** Start Selection **

Jul 13, 2023

From Here to Eternity at 70: an unusually soulful, feel

Fred Zinnemann’s sturdy adaptation of James Jones’s army melodrama remains an underrated slice of homoerotic, bittersweet war-is-hell film-making

Seventy years ago, in the midst of mass critical adulation and storming box office for From Here to Eternity, the Guardian published one of the film’s few tepid reviews. “No doubt no army in a free country was at its best in pre-war years,” wrote the paper’s unnamed film critic, “but surely no unit of the American Army was quite so corrupt as this account would have us believe.” The acting and directing were “first-class”, the critic acknowledged; the film itself “[defied] credibility”.

Viewed in 2023, Fred Zinnemann’s big, muscular melodrama of Hawaiian barracks life in the months leading up to the bombing of Pearl Harbor has inevitably dated a bit – though perhaps not as much as the Guardian’s concern that it did the US army a bit dirty. Adapted from a sprawling, near-900-page bestseller by James Jones – the soldier turned author who witnessed the bombing first-hand – the somewhat streamlined film cleaned up Jones’s more damning portrait of corruption and abuse in army ranks. That was in large part so as to secure the army’s cooperation while filming on location at Schofield Barracks, and to gain access to the archival military footage of the attack that makes the film’s finale so jolting. The novel itself, meanwhile, had been censored by its publisher before going to press: in particular, multiple passages detailing homosexual activity and even sex work among soldiers were scrapped, restored only in a revised digital edition in 2011.

In 1953, then, From Here to Eternity had already been watered down by several degrees – which, of course, was what enabled it to be a cultural phenomenon: a commercial colossus that got audiences hot under the collar and wound up winning eight Oscars, then a record that it shared with no less mighty a milestone than Gone With the Wind. Pearl Harbor was still recent history, a raw wound: American viewers could read into the film’s stern, stoic account of events precisely as much honour and flag-waving patriotism as they preferred to.

Any controversy centred less on its military portrayal – though the army was said to be less than pleased with the final product – than on a scene of personal intimacy that, seven decades on, is the film’s most enduring fragment: that torrid glimpse of Burt Lancaster and Deborah Kerr adulterously making out in the surf, a not quite sex scene cannily pitched to limbo under the Hays Code while raising midcentury eyebrows. Set to the swooning strings of Morris Stoloff’s score, otherwise rather modern in its restraint, the scene still carries a rushing erotic charge; frankly, studio films these days tend to shy away from anything that flagrantly sexy.

But it’s a rare moment of unbridled pleasure in a film otherwise swamped by anxiety and melancholy – an unusual feel-bad blockbuster in which good men die, women are left lonely and war has no winners. The mollifying compromises made en route to the screen were obvious even then: Zinnemann himself professed his disgust that a key storyline of Jones’s novel, in which an officer’s abusive behaviour towards his men is covered up, instead culminates, at the insistence of producers and the army itself, in the man’s forced resignation. It “resembled a recruiting short”, he complained.

** End Selection **
** Start Data block **

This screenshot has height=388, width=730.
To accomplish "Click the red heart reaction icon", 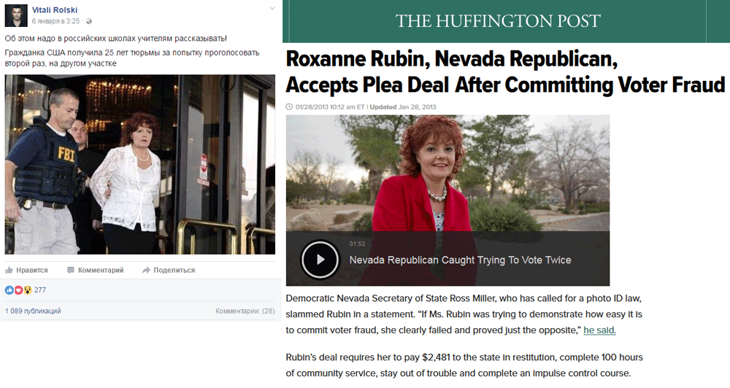I will coord(18,290).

** End Data block **

Work to do —
1. Can you copy everything from "In 1953, then, From" down to "they preferred to." in the From Here to Eternity piece, renaming "colossus" as "giant"?
2. How would you carry on the From Here to Eternity piece from the point where it stops?
The lines are separate material, apart from the From Here to Eternity piece.

The answers —
1.
In 1953, then, From Here to Eternity had already been watered down by several degrees – which, of course, was what enabled it to be a cultural phenomenon: a commercial giant that got audiences hot under the collar and wound up winning eight Oscars, then a record that it shared with no less mighty a milestone than Gone With the Wind. Pearl Harbor was still recent history, a raw wound: American viewers could read into the film’s stern, stoic account of events precisely as much honour and flag-waving patriotism as they preferred to.

2.
Notwithstanding such instances of whitewashing, however, From Here to Eternity movingly retains a streak of Jones’s anti-military spirit – if not in its depiction of the army’s administration, then in its more interior study of masculinity at war with itself, of young men’s spirits soured and eventually shattered by the rigid system around them. And in casting Montgomery Clift, never more beautiful or more vulnerable than as pacifist, individualist Pte Robert Prewitt, the film pulled off – by accident or by design – an extraordinary feat of life enriching and enhancing art: today, it’s impossible to pry the actor’s closeted queerness from his performance as a soldier singled out and tormented for his sensitivity, his resistance to violence and surely (it’s never spoken, but just look) his porcelain prettiness.

“You got any prejudices against girls?” jokes his one ally, Frank Sinatra’s jocular, ill-fated Italian-American recruit Maggio – himself a victim of racial discrimination by his superiors – in one of several lines that makes you wonder just how much the film was teasing its own leading man. Prewitt gets a girlfriend, naturally: Donna Reed’s pragmatic nightclub hostess Alma (tidied up from a less savoury profession in the novel), who loves him without much understanding him or his tortured, love-hate relationship with the army. (The film’s exquisitely sad final lines see her simplifying that conflict into a nobler, simpler lie.)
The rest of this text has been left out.